**PROMPT**
Where the line containing "This screenshot has width=600, height=433." appears in the entries below, begin there and output every line through the last, exactly, minus the pictures.

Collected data
_____
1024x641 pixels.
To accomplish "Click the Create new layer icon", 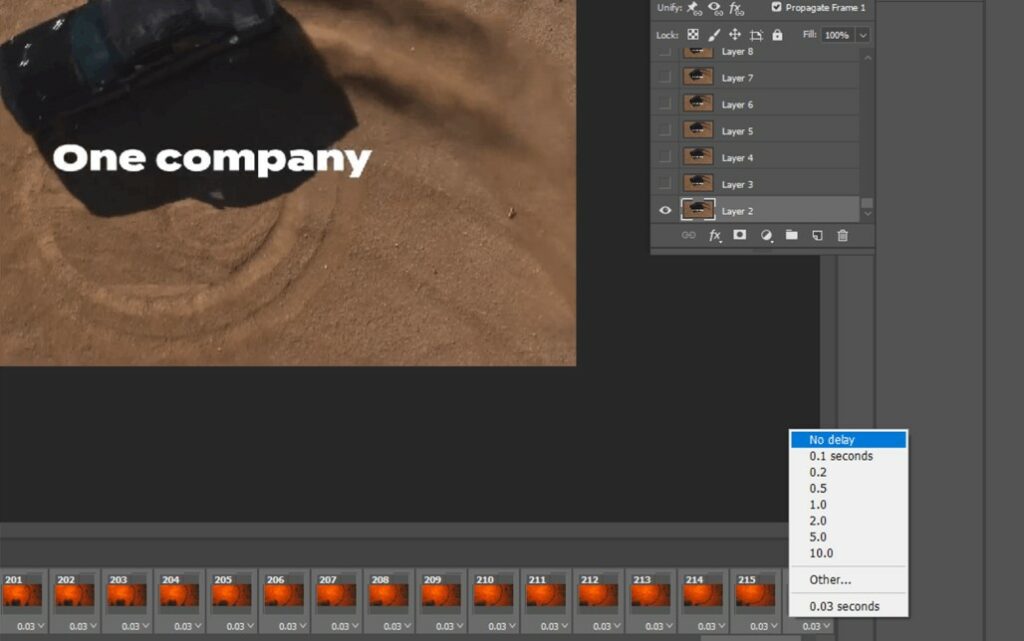I will click(817, 236).

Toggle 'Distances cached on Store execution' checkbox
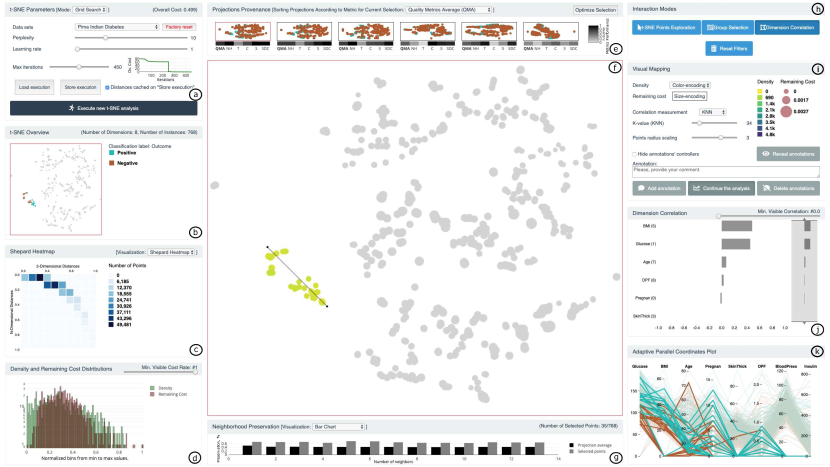click(x=107, y=87)
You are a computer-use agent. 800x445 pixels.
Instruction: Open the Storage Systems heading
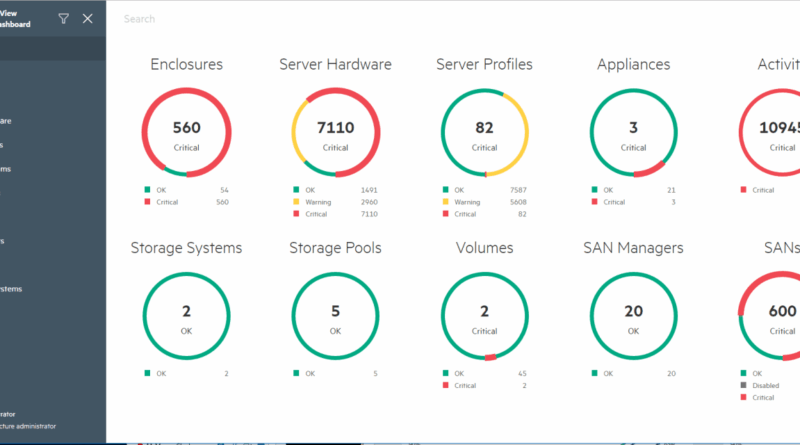tap(187, 248)
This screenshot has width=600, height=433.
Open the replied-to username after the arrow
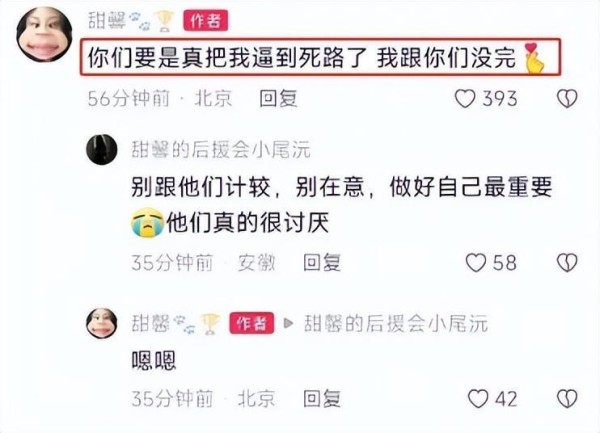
_____
**RESULT OF THIS TASK**
This screenshot has width=600, height=433.
Open the replied-to username after the arrow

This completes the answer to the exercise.